Saved entries:
* * * *
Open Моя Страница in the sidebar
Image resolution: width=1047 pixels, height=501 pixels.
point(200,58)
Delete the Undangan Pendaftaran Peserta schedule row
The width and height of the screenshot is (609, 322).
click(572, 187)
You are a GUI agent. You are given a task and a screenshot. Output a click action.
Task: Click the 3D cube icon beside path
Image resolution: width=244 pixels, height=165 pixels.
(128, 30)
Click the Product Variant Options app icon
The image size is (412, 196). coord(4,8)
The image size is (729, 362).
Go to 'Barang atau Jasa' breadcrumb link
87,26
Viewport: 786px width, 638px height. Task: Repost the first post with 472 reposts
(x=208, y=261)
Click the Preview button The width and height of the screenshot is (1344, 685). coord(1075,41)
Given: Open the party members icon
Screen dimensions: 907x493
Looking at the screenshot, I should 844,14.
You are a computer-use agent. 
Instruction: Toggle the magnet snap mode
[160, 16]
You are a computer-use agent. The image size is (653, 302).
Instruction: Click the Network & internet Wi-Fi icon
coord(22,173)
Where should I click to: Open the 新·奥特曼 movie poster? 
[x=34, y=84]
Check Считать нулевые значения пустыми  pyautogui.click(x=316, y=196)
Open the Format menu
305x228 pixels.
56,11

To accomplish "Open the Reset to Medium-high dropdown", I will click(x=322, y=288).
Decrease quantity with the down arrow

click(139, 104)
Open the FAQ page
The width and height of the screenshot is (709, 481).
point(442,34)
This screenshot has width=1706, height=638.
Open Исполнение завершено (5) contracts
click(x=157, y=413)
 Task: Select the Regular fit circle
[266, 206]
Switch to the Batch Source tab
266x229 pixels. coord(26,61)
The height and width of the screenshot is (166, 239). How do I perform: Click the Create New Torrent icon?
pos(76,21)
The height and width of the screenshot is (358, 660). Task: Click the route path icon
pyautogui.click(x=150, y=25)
* * * *
• **INSTRUCTIONS TO FOLLOW**
Say only the number of lines of the data above in which the string "computer" occurs.

• **TASK SOLUTION**
2